For most in the retail business, the holiday season represents the best time of the year, in terms of the volume of sales figures. But for your e-commerce business, just how successful was it? There are a number of metrics which can be used to gauge the performance of your e-commerce business, apart from pure sales dollars, and there are a number of tools available which can be used to accomplish these measurements.
Many of the metrics described below are used routinely and conscientiously by Brand Labs on behalf of our e-commerce clients, to accurately gauge real success, and if you’d like to have that same kind of quantifiable accuracy in defining how good a holiday season your e-commerce enterprise has this year, try measuring performance against these yardsticks.
Cost Per Acquisition
This is a measurement of what it costs you to obtain a new customer, and the reason it’s important is that you should only be paying for quality traffic to your site, not those visitors who don’t convert into sales. Whichever channels you are using to acquire customers, they should be evaluated in terms of their effectiveness of acquisition, so you don’t end up spending money in areas which don’t produce results.
This is also an easy calculation, which requires only that you divide the dollar value of product returns by total sales dollars. The higher this number is, the less profitable your business is.

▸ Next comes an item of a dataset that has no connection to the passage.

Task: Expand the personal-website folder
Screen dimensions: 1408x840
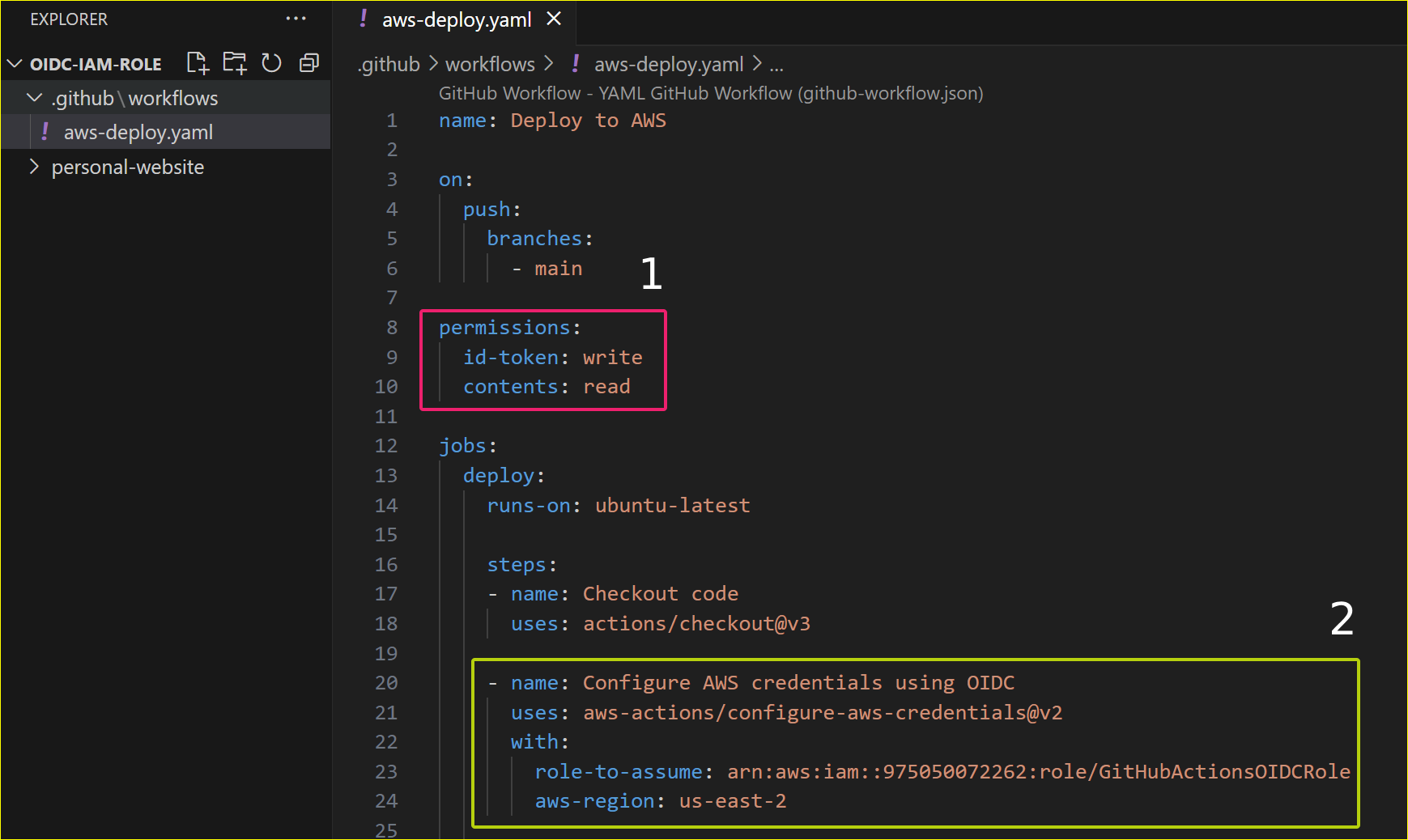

A high return rate should cue you into the fact that you have a problem, either with the quality of your products or with customer service. You need to pay close attention to this, because every return represents a loss of revenue as well as an unsatisfied customer.
Cart Abandonment Rate
It’s easy to see why an e-commerce business would need to reduce cart abandonment to the lowest rate possible, since those are all lost sales. In order to accomplish this, you need to understand why customers are abandoning – it could be because of high shipping costs, total sales figure shock, too few payment options, a complicated checkout procedure, or even people who are just browsing. Until you have a handle on the reasons for abandonment, you might want to make use of Autoresponder Max, a service which reaches out to departing customers to remind them of what’s great about your site – and can even include a coupon to help persuade them.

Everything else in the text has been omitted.